It’s all over for four more years, here are some of the women who made the last three weeks a joy to watch.

THE EIGHTH INSTALLMENT of the Women’s Rugby World Cup finished up on Saturday and while it may have delivered a one, two, three finish of New Zealand, England and France for the third time, there was plenty of heartbreak, frustration and thrilling rugby in the journey along the way.
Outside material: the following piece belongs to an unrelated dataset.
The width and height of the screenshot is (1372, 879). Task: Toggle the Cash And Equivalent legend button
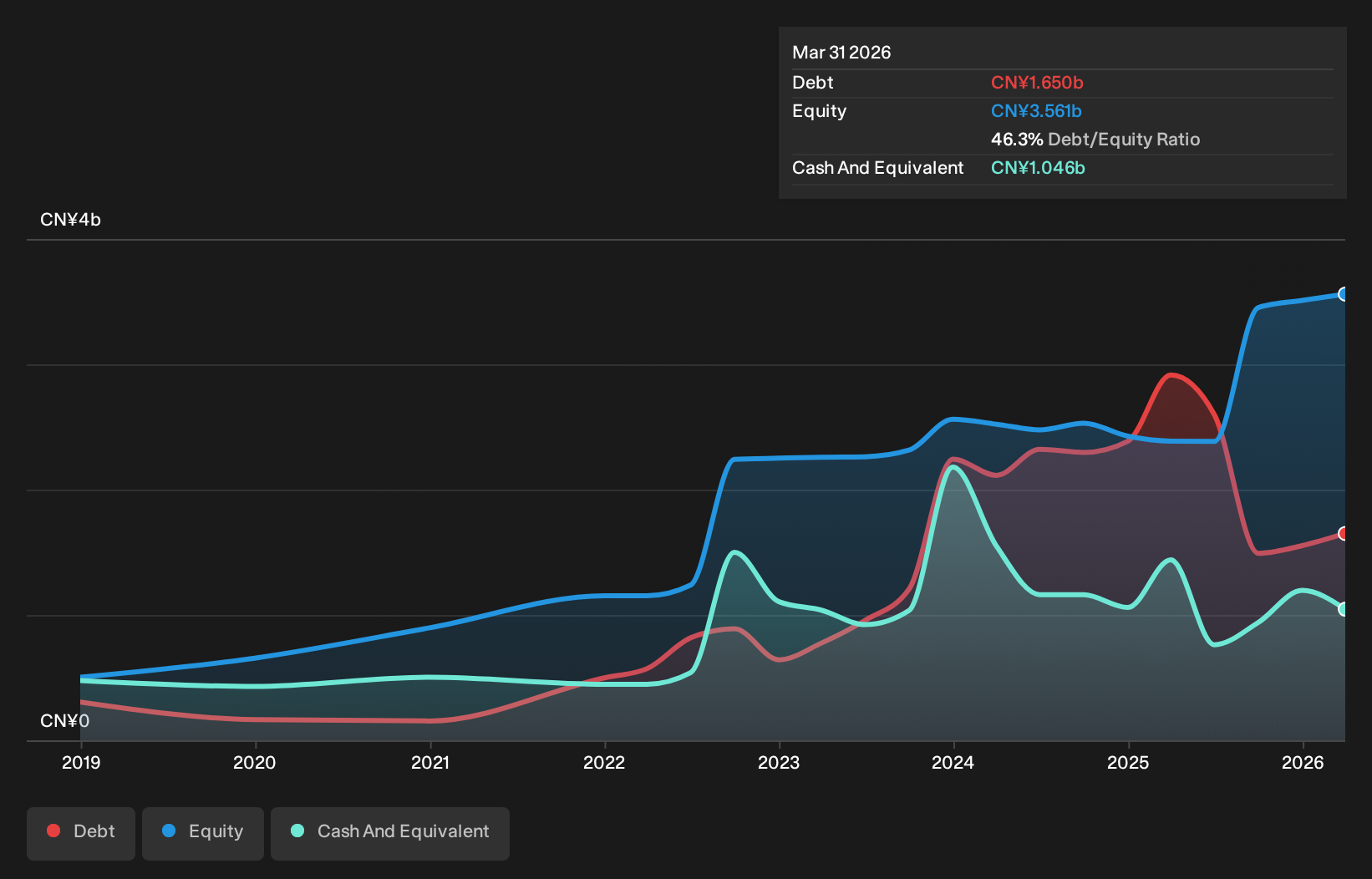tap(390, 833)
Now that the dust is settled and all 12 teams have decamped away from the bubbles that were their home in UCD and Belfast over the last three weeks, here are some gongs we wanted to hand out to the worthy.

Player of the Tournament

Portia Woodman was a cut above.

England v New Zealand - 2017 Women's World Cup Final - Kingspan Stadium Source: Brian Lawless

It’s easy to see the Sevens superstar as an out-and-out finisher because… well, she is and she gets on the end of her fair share of chances. But her contribution is far from limited to that.

Her jaw-dropping power in space and contact was continually put to use all over the park for the Black Ferns as they reclaimed their title. Be it stretching defenders just by her presence, smashing carries with wanton intent, trundling over them like speedbumps or even smashing rucks like her life depended on it, the woman is a phenomenon.
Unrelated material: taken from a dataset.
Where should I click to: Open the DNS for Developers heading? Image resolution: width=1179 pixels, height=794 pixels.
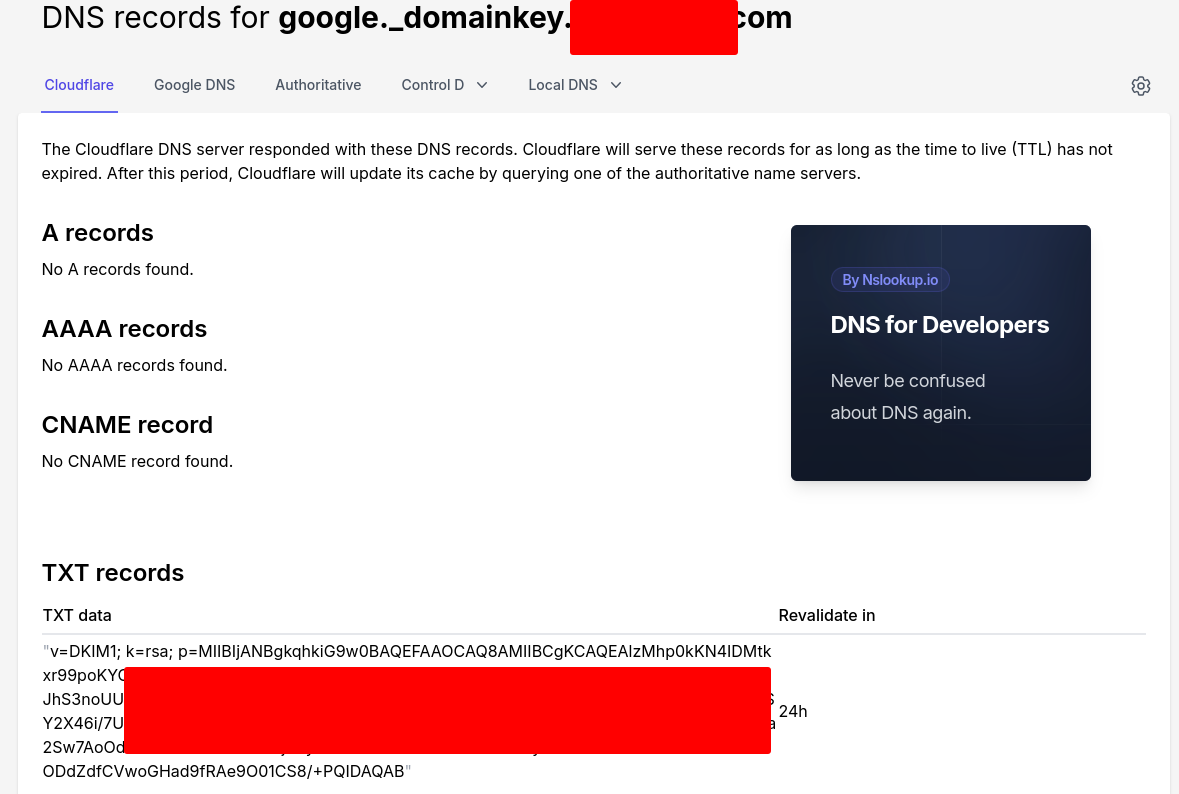coord(939,325)
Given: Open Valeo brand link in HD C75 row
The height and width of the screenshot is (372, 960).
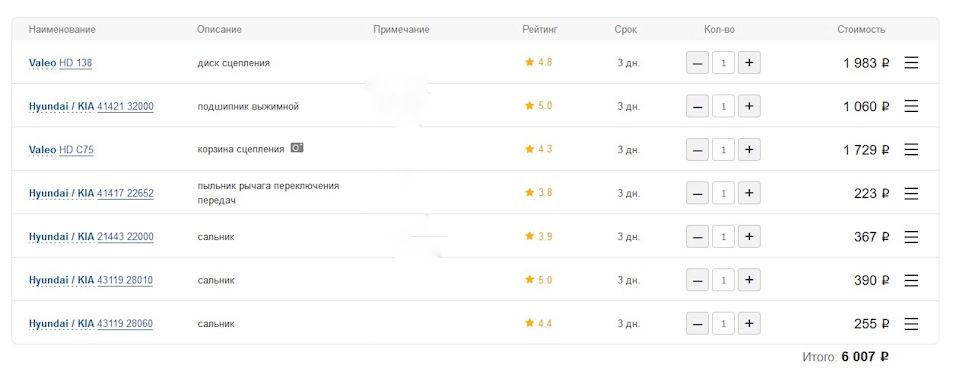Looking at the screenshot, I should (x=42, y=150).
From the moment she first squeezed the throttle on day one against Wales, taking the long way around the defence before offloading back in to Selica Winiata, it was clear the Ferns had a weapon that would take some stopping. She played all 400 minutes in this tournament, and while she didn’t score in every match, no team went off the field feeling they really thwarted her.

Try of the Tournament

Canada were disappointing in the pool stage, but faced with Wales in on matchday four they hit their stride and the sublime Tommy Bowe-esque finish from Elissa Alerie came after some excellent offloading and swift passing.

Source: World Rugby/YouTube

#PropTry of the tournament

We couldn’t go past our favourite scores without a mention for Sosoli Talawadua. Her try came against Hong Kong, but the loosehead was the beneficiary of exemplary Kiwi offloading and trail runs that don’t give defenders a chance.

Source: World Rugby/YouTube

Ireland’s try of the Tournament

As ever, Ali Miller’s attacking threat was a shining light for Ireland and her terrific gather of Jenny Murphy’s kick and swerving finish gave hope that finishing on a high was still possible…

Source: World Rugby/YouTube

Utter joy to watch of the Tournament

Victoria Subritzky-Nafatali is not built like any other number 10.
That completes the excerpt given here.